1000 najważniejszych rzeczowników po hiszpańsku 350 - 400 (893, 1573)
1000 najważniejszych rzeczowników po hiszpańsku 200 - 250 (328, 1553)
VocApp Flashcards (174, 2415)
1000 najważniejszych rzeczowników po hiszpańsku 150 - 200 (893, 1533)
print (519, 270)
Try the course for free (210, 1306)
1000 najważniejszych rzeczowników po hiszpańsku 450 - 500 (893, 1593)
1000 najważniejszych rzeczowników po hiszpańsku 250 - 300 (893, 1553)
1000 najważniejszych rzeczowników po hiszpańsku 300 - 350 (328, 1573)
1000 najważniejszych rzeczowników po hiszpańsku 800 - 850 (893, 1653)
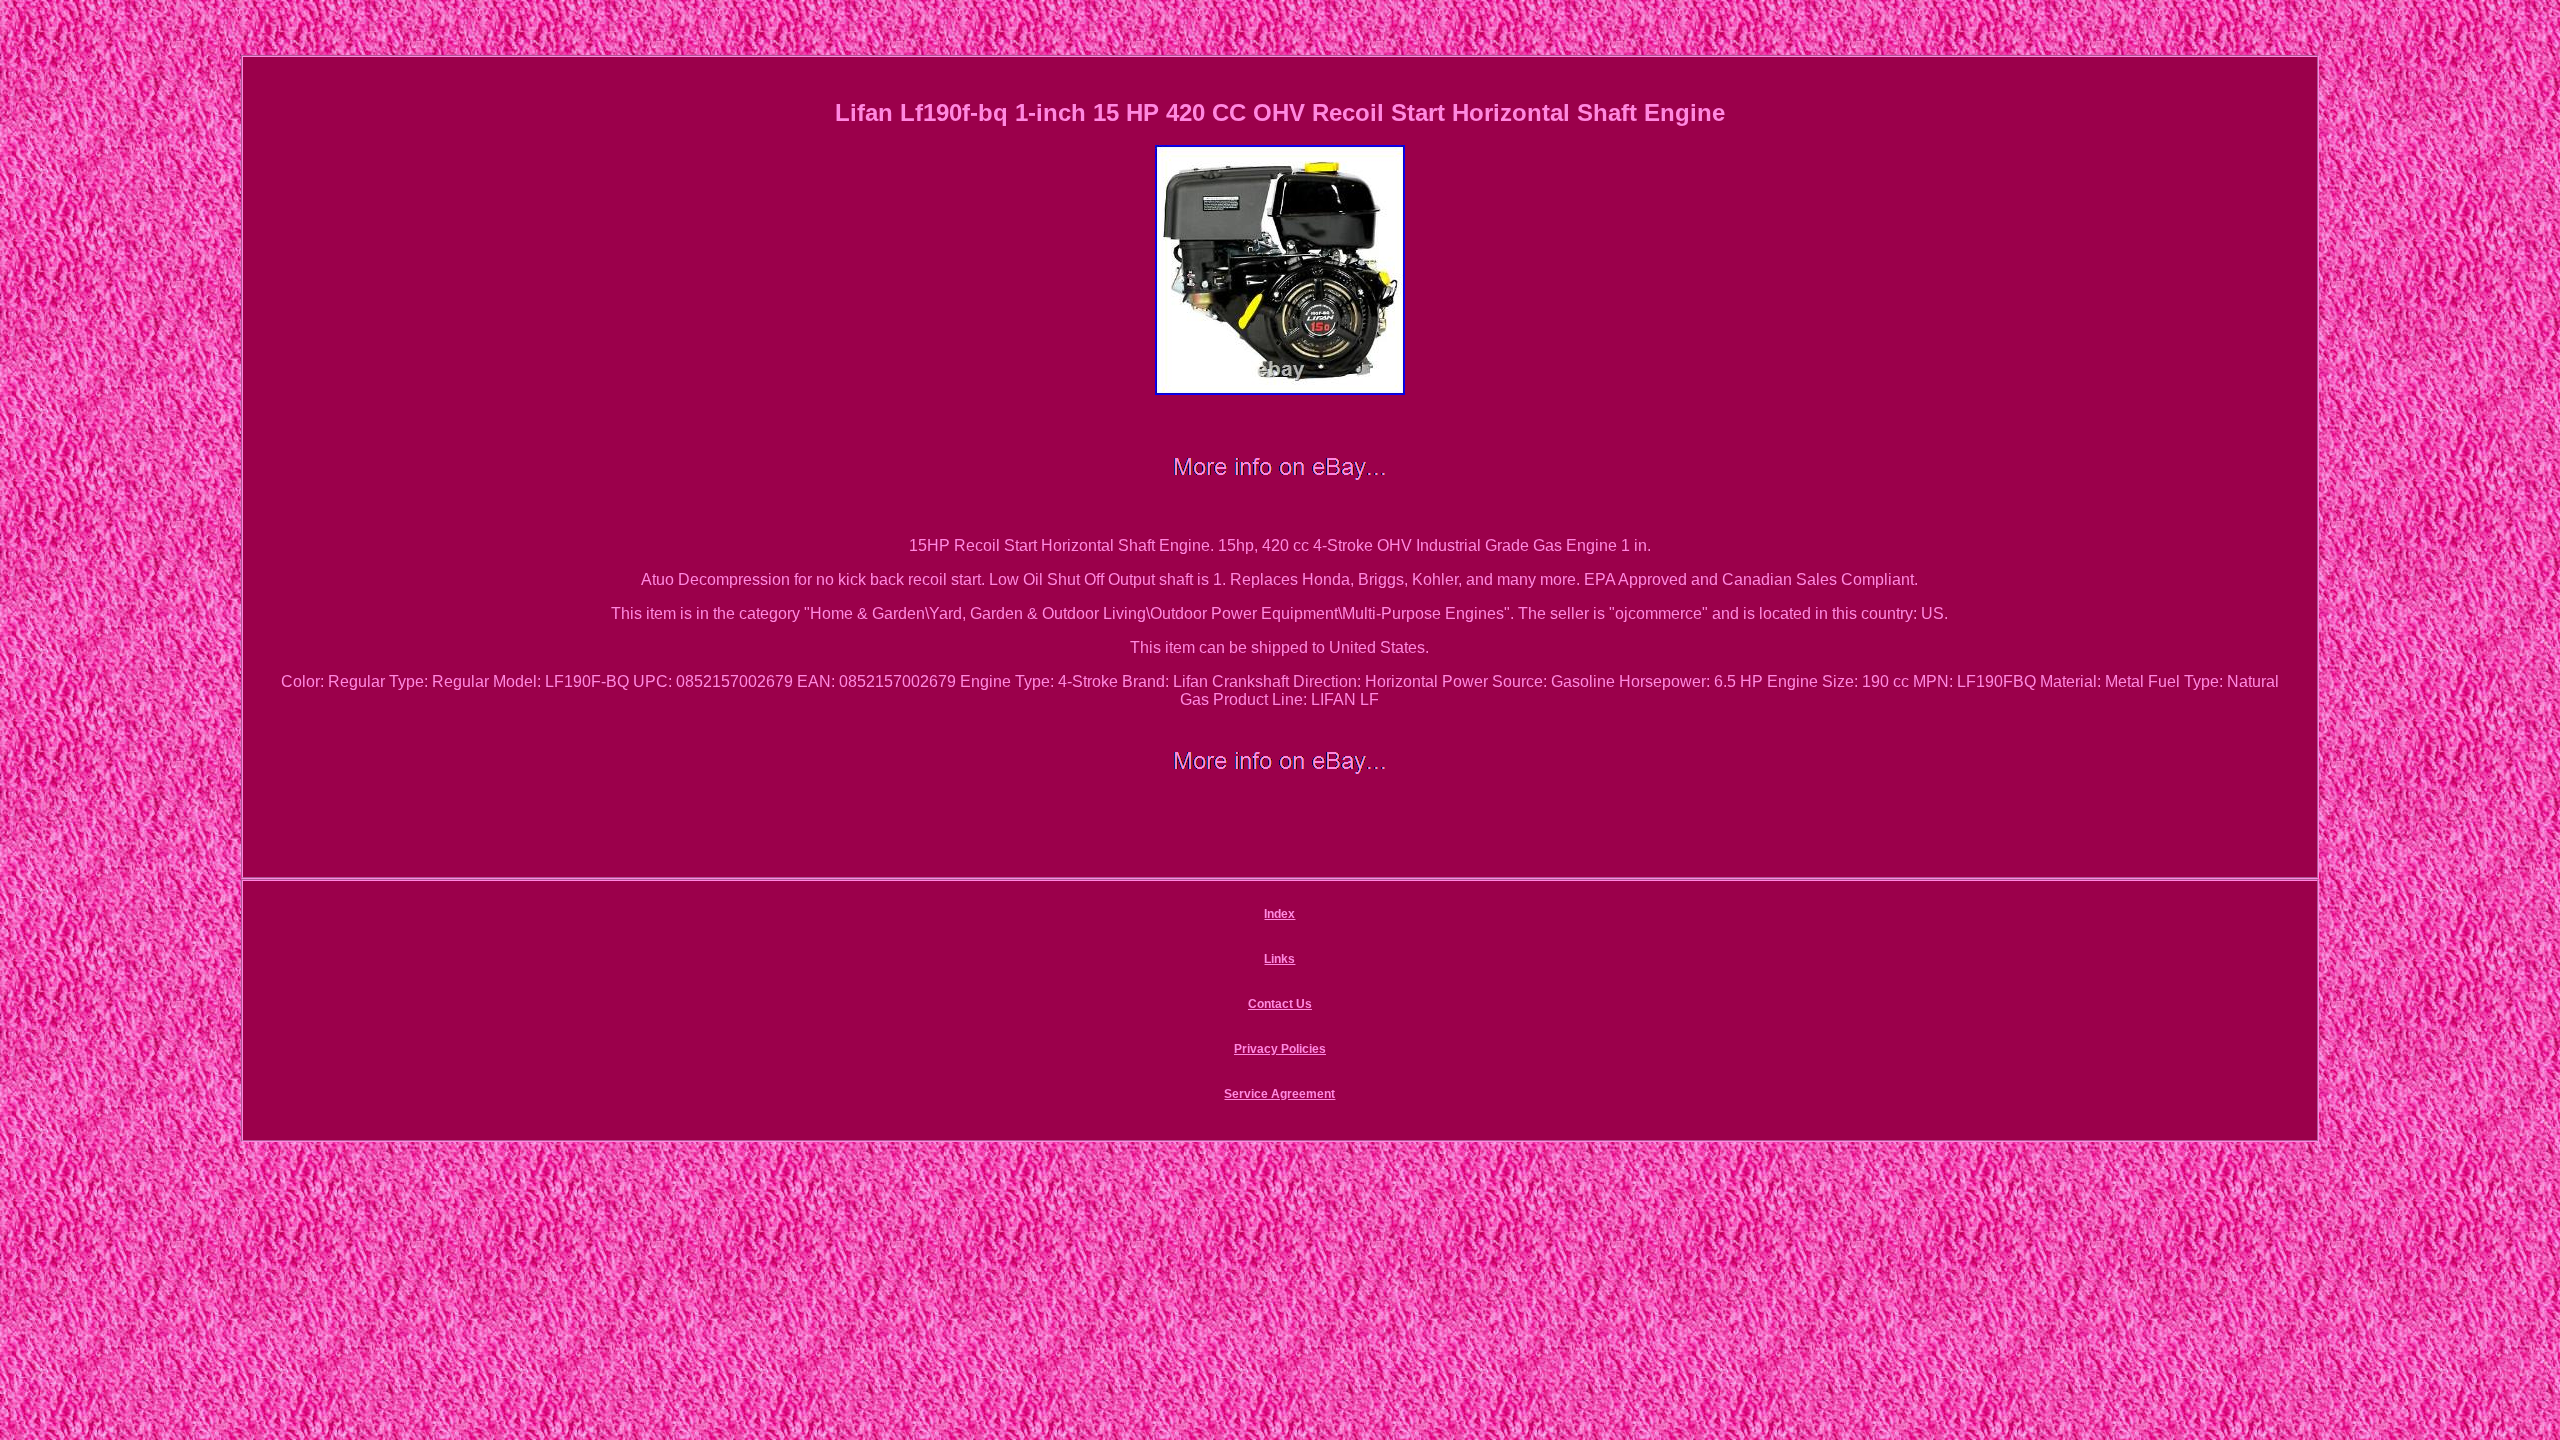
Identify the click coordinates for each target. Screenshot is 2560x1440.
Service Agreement (1279, 1094)
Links (1279, 959)
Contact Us (1280, 1004)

====

WHAT IS BEING ASKED
Report all lines of the material that contain the word "najważniejszych".

RESULT OF THIS EXERCISE
1000 najważniejszych rzeczowników po hiszpańsku 350 - 400 (893, 1573)
1000 najważniejszych rzeczowników po hiszpańsku 200 - 250 (328, 1553)
1000 najważniejszych rzeczowników po hiszpańsku 150 - 200 (893, 1533)
1000 najważniejszych rzeczowników po hiszpańsku 450 - 500 (893, 1593)
1000 najważniejszych rzeczowników po hiszpańsku 250 - 300 (893, 1553)
1000 najważniejszych rzeczowników po hiszpańsku 300 - 350 (328, 1573)
1000 najważniejszych rzeczowników po hiszpańsku 800 - 850 (893, 1653)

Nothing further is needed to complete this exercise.